YOUR TASK ▸
Work out how many lines of the listing below hold the word "will", and give that number only.

PROVIDED MATERIAL ▸
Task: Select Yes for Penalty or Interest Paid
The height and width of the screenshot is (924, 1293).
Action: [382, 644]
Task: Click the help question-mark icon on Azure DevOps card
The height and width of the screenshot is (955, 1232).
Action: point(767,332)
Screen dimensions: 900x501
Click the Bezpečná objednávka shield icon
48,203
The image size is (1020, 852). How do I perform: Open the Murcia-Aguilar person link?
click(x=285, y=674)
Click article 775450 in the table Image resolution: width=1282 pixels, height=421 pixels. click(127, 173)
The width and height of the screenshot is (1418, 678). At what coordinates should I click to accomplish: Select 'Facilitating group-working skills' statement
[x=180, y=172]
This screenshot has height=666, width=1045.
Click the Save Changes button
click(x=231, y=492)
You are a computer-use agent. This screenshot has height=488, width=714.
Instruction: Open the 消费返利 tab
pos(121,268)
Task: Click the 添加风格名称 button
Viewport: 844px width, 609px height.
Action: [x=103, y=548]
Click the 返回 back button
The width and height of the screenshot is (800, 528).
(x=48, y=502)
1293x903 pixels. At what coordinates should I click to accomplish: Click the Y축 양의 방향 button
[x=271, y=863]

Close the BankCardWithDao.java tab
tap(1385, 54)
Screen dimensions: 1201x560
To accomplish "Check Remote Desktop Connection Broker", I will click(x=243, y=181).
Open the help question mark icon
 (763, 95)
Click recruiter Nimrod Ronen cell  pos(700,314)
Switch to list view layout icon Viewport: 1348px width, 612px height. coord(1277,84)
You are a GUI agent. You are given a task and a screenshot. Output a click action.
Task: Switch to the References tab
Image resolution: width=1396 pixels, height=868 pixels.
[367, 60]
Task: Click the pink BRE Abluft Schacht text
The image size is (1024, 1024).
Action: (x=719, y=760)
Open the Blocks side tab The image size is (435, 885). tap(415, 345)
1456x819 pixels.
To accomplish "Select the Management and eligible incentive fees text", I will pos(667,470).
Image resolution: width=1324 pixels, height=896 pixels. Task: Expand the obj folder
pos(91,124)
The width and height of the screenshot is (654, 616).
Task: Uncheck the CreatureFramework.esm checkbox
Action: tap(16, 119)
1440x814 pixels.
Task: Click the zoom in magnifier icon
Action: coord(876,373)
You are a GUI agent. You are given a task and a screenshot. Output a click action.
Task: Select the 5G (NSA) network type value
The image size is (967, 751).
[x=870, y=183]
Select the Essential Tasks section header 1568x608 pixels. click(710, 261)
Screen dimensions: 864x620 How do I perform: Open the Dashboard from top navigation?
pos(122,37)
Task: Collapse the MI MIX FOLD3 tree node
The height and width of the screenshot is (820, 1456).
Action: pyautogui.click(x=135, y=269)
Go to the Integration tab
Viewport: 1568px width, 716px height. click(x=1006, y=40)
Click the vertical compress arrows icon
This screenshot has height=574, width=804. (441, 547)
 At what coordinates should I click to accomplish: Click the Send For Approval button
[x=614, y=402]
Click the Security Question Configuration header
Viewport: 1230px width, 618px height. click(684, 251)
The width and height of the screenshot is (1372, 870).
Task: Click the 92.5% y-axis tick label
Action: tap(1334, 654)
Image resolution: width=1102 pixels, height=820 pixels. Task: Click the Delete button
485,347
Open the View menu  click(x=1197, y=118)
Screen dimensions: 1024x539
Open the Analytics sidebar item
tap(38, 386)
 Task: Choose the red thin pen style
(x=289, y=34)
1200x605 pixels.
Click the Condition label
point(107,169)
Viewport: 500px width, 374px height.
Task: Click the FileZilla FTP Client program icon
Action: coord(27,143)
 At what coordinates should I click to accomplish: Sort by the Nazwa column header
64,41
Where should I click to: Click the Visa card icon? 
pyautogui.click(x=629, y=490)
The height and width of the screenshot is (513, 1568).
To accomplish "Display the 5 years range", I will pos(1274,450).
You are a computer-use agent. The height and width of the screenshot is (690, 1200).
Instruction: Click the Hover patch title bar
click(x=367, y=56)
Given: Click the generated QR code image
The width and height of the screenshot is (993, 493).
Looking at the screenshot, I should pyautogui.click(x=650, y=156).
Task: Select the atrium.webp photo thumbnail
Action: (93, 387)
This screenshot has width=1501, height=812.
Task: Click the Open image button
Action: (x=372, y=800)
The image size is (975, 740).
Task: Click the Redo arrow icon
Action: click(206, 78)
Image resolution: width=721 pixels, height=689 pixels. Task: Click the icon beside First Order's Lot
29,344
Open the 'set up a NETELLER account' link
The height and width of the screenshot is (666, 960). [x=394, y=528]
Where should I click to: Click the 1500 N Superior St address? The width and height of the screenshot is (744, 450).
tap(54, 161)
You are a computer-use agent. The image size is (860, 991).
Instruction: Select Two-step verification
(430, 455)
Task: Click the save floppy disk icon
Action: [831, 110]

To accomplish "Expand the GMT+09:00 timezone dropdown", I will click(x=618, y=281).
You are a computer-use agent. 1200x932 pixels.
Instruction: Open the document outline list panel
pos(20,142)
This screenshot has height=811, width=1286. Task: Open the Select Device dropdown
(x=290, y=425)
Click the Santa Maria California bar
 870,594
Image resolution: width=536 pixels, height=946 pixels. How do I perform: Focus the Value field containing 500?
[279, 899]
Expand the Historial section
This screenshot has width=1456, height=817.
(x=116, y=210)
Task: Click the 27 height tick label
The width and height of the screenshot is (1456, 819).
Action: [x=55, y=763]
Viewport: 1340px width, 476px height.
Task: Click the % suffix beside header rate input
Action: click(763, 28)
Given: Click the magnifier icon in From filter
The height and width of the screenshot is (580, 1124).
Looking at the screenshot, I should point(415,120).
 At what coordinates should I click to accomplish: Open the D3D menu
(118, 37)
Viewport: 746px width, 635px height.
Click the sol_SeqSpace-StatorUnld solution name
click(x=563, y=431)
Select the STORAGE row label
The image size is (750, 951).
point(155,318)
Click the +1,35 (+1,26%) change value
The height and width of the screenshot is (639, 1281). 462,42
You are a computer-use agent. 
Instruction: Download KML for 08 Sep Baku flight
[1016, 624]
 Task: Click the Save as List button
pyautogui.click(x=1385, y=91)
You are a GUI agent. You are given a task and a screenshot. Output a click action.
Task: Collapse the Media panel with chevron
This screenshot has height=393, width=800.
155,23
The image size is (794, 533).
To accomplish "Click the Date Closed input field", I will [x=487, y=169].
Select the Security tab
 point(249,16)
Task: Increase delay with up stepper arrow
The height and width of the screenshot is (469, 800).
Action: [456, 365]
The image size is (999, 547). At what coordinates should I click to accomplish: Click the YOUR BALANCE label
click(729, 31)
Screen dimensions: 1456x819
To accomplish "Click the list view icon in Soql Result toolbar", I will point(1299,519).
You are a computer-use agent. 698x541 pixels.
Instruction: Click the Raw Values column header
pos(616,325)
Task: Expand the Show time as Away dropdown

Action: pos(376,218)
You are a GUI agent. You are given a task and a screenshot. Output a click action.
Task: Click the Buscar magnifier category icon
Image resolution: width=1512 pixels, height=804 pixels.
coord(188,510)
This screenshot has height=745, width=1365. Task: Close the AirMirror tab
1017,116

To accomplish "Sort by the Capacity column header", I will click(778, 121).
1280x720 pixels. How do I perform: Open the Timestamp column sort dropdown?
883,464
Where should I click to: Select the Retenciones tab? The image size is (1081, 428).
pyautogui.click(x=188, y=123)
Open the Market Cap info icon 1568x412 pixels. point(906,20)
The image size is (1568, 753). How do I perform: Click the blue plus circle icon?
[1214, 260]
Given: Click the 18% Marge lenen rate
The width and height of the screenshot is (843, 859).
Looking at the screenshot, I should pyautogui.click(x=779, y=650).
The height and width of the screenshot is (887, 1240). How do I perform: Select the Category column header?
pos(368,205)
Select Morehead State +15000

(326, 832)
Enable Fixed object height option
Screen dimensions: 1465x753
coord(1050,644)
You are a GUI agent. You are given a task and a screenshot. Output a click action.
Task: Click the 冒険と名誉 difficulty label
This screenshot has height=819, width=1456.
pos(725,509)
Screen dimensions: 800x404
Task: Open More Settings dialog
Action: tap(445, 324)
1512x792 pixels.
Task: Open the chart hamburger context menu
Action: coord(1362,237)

YOUR SOLUTION ▸
7